TO DO: Nothing but the lines holding the string "agent" should appear in the answer. Copy them from the entries.

SUPPLIED ENTRIES:
Segment Open
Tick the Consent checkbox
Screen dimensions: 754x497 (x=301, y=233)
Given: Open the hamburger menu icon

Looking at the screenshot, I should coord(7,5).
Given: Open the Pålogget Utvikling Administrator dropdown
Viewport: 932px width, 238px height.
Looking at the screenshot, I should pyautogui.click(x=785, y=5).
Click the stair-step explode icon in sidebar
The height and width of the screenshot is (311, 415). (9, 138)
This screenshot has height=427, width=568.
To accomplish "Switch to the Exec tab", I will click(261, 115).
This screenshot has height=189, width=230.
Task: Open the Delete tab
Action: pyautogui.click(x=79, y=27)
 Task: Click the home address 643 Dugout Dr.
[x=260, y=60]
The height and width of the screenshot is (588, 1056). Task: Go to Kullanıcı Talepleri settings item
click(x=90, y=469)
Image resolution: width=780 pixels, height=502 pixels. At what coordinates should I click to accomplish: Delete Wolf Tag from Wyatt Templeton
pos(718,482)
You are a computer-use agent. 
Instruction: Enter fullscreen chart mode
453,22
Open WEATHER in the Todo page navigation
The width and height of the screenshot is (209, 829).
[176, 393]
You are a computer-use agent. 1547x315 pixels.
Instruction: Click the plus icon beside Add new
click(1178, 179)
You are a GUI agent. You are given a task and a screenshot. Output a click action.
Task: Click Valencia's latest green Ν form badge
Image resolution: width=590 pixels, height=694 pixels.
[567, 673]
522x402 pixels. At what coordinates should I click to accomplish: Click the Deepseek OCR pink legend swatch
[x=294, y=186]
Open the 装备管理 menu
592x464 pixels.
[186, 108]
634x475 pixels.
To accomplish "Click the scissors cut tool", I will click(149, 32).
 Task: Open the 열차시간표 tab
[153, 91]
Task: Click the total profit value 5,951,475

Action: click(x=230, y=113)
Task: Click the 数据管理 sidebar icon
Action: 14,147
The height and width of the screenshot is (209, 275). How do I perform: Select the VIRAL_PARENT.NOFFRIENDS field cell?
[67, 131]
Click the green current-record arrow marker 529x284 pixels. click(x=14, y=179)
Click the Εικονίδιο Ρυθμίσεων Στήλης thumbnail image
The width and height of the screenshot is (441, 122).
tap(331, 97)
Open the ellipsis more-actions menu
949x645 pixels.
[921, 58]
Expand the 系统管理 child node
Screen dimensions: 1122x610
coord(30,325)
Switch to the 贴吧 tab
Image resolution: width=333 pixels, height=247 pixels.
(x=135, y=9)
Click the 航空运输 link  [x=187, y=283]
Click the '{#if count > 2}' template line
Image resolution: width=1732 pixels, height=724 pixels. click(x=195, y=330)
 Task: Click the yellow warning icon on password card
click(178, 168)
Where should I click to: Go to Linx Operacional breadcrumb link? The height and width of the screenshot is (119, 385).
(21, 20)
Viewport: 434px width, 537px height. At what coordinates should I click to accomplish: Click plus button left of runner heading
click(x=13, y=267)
Segment Closed
ANSWER TO THIS EXERCISE:
You are a computer-use agent. 
You are a computer-use agent. 1547x315 pixels.
You are a GUI agent. You are given a task and a screenshot. Output a click action.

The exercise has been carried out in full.